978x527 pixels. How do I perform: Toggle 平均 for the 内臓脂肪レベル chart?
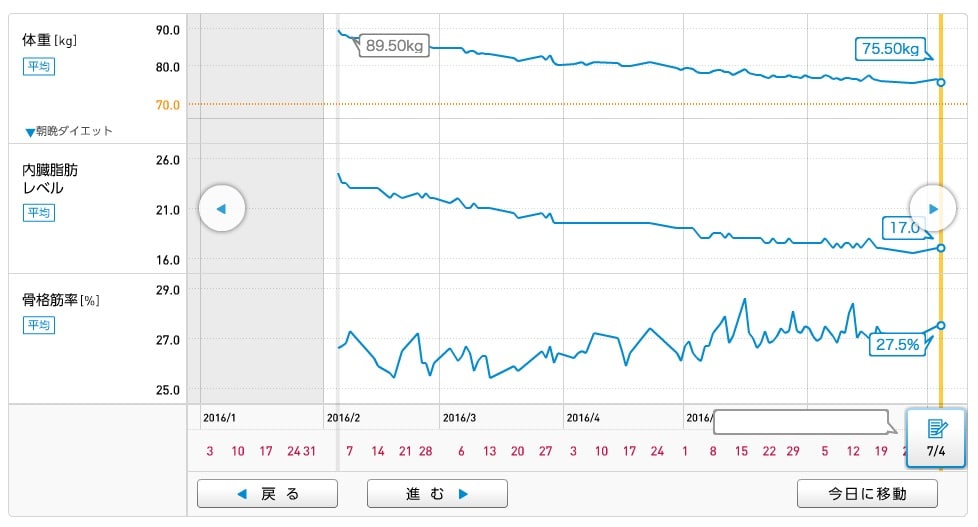pos(38,212)
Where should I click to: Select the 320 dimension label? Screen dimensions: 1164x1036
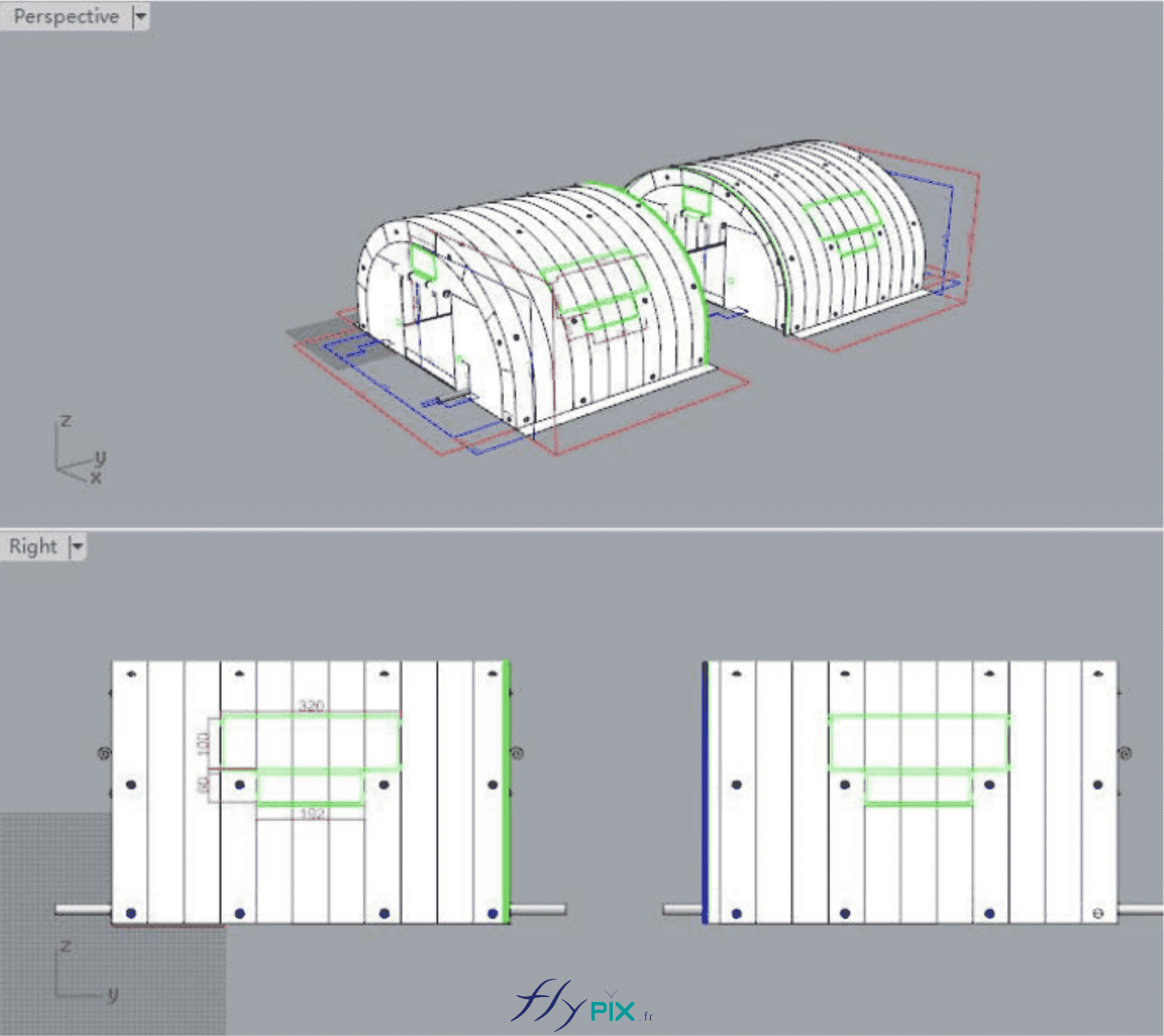(x=311, y=705)
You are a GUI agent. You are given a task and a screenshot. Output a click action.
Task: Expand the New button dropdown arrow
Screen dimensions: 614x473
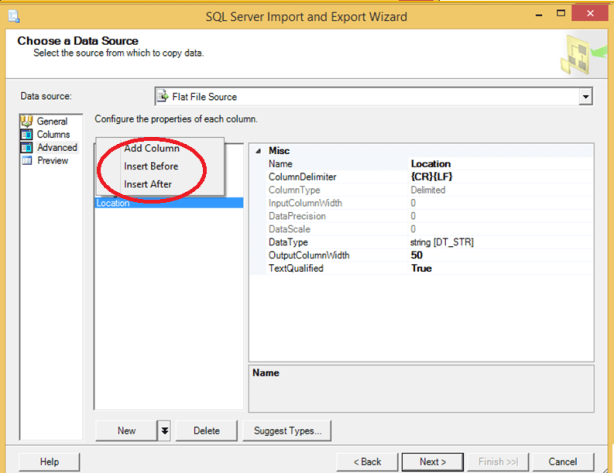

▶ _Work to complete_:
Write out the listing above exactly as it stands, pictures excluded.

▶ _Reply to the task_:
978x527 pixels. How do I perform: Toggle 平均 for the 内臓脂肪レベル chart?
pos(38,212)
Where should I click to: Select the 320 dimension label? Screen dimensions: 1164x1036
(x=311, y=705)
You are a GUI agent. You are given a task and a screenshot. Output a click action.
Task: Expand the New button dropdown arrow
Screen dimensions: 614x473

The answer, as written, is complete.